The data below is to be repeated in full, exactly as shown.
____________
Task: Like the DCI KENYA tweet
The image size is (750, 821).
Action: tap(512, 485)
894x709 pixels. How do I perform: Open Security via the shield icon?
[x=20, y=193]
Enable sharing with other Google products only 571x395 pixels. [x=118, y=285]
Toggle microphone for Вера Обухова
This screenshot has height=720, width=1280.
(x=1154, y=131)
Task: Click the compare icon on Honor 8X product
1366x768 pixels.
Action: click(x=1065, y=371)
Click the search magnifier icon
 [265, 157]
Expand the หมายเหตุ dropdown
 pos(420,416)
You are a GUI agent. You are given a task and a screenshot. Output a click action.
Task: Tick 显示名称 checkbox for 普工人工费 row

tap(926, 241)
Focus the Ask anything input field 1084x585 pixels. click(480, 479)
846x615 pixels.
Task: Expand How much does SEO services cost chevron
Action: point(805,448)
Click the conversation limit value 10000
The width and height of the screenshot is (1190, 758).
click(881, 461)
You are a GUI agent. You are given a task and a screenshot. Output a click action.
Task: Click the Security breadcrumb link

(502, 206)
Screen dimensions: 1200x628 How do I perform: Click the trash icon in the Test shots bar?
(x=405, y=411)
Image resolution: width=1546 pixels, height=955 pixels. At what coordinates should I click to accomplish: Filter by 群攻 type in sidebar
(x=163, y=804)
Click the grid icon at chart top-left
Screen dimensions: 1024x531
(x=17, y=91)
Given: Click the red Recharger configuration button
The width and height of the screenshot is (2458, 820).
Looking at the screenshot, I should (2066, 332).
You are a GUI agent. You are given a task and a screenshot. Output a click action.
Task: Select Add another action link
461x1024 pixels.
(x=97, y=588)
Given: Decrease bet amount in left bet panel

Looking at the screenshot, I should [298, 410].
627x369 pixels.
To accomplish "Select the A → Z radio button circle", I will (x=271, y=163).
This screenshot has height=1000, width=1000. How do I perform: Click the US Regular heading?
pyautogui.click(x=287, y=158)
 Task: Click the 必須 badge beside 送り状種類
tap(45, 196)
____________
-- Exercise result --
Task: Like the DCI KENYA tweet
The image size is (750, 821).
Action: tap(512, 485)
894x709 pixels. How do I perform: Open Security via the shield icon?
[x=20, y=193]
Enable sharing with other Google products only 571x395 pixels. [x=118, y=285]
Toggle microphone for Вера Обухова
This screenshot has height=720, width=1280.
(x=1154, y=131)
Task: Click the compare icon on Honor 8X product
1366x768 pixels.
Action: click(x=1065, y=371)
Click the search magnifier icon
 [265, 157]
Expand the หมายเหตุ dropdown
 pos(420,416)
You are a GUI agent. You are given a task and a screenshot. Output a click action.
Task: Tick 显示名称 checkbox for 普工人工费 row

tap(926, 241)
Focus the Ask anything input field 1084x585 pixels. click(480, 479)
846x615 pixels.
Task: Expand How much does SEO services cost chevron
Action: point(805,448)
Click the conversation limit value 10000
The width and height of the screenshot is (1190, 758).
click(881, 461)
You are a GUI agent. You are given a task and a screenshot. Output a click action.
Task: Click the Security breadcrumb link

(502, 206)
Screen dimensions: 1200x628 How do I perform: Click the trash icon in the Test shots bar?
(x=405, y=411)
Image resolution: width=1546 pixels, height=955 pixels. At what coordinates should I click to accomplish: Filter by 群攻 type in sidebar
(x=163, y=804)
Click the grid icon at chart top-left
Screen dimensions: 1024x531
(x=17, y=91)
Given: Click the red Recharger configuration button
The width and height of the screenshot is (2458, 820).
Looking at the screenshot, I should (2066, 332).
You are a GUI agent. You are given a task and a screenshot. Output a click action.
Task: Select Add another action link
461x1024 pixels.
(x=97, y=588)
Given: Decrease bet amount in left bet panel

Looking at the screenshot, I should [298, 410].
627x369 pixels.
To accomplish "Select the A → Z radio button circle", I will (x=271, y=163).
This screenshot has height=1000, width=1000. How do I perform: Click the US Regular heading?
pyautogui.click(x=287, y=158)
 Task: Click the 必須 badge beside 送り状種類
tap(45, 196)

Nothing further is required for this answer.